Di samping itu, beberapa agenda kenegaraan juga mensyaratkan “pertimbangan” DPR, seperti: pengangkatan duta dan menerima penempatan duta negara lain. Fungsi rekrutmen jabatan publik DPR bertambah besar dengan adanya kewenangan untuk mengisi beberapa jabatan strategis kenegaraan, seperti memilih anggota Badan Pemeriksa Keuangan, menentukan tiga dari sembilan orang hakim konstitusi, dan menjadi institusi yang paling menentukan dalam proses pengisian state auxiliary bodies lainnya, seperti Komisi Nasional Hak Asasi Manusia, Bawaslu dan Komisi Pemilihan Umum.

Tidak hanya itu, masih ada keharusan untuk meminta pertimbangan DPR dalam pengisian jabatan Panglima TNI, Kapolri, dan lain-lain. Dengan gambaran tersebut, dalam hal fungsi rekrutmen jabatan publik, DPD tidak kalah memprihatinkan jika dibandingkan dengan fungsi legislasi, fungsi kontrol, dan fungsi anggaran di atas. Oleh karenanya, DPD seharusnya dilibatkan dalam proses rekrutmen jabatan publik.
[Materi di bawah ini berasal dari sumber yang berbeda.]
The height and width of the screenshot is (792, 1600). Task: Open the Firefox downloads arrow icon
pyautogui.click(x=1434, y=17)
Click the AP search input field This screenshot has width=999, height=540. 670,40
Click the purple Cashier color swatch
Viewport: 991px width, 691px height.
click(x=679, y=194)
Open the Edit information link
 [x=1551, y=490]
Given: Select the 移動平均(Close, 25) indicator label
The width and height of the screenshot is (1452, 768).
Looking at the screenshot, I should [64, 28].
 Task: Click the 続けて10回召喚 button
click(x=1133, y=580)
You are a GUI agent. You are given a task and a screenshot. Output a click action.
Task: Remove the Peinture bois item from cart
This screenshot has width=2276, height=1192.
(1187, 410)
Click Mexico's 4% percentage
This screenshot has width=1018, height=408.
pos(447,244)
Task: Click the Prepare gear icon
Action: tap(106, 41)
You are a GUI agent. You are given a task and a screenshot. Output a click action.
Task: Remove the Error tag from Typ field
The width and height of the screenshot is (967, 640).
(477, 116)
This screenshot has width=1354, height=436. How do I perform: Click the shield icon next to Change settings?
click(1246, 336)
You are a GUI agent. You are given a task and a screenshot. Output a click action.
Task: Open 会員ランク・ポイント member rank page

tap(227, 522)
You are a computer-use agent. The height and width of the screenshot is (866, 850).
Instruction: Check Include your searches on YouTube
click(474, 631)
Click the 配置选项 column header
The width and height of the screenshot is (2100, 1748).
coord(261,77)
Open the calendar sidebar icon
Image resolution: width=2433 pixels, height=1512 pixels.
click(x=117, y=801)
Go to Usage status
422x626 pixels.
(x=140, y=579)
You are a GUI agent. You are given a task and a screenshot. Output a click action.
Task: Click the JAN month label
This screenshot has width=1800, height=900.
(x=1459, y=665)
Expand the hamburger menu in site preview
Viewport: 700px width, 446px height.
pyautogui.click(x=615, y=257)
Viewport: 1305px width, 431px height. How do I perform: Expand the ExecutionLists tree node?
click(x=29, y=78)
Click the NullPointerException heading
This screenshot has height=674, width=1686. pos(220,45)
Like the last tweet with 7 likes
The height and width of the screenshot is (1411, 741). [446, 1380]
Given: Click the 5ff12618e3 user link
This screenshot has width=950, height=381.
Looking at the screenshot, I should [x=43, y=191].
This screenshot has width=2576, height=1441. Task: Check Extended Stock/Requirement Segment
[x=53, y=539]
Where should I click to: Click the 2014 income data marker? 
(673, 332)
Pelibatan itu menjadi sebuah keniscayaan karena rekrutmen jabatan publik yang hanya dilakukan oleh DPR amat mungkin bias kepentingan politik partai politik. Artinya, jika DPD diberi ruang yang cukup dalam proses rekrutmen jabatan publik, maka kepentingan politik partai di DPR bisa diimbangi oleh DPD.

Demikian yang dapat saya sampaikan sebagai suatu bahan kajian kedepen dalam rangka penguatan Lembaga Dewan Perwakilan Daerah yang sekarang yang penulis sebut bukan sebagai Dewan Perwakilan Daerah, yang semestinya.(*)

Opini ini sudah terbit di koran Malut Post edisi, Senin 13 Mei 2024.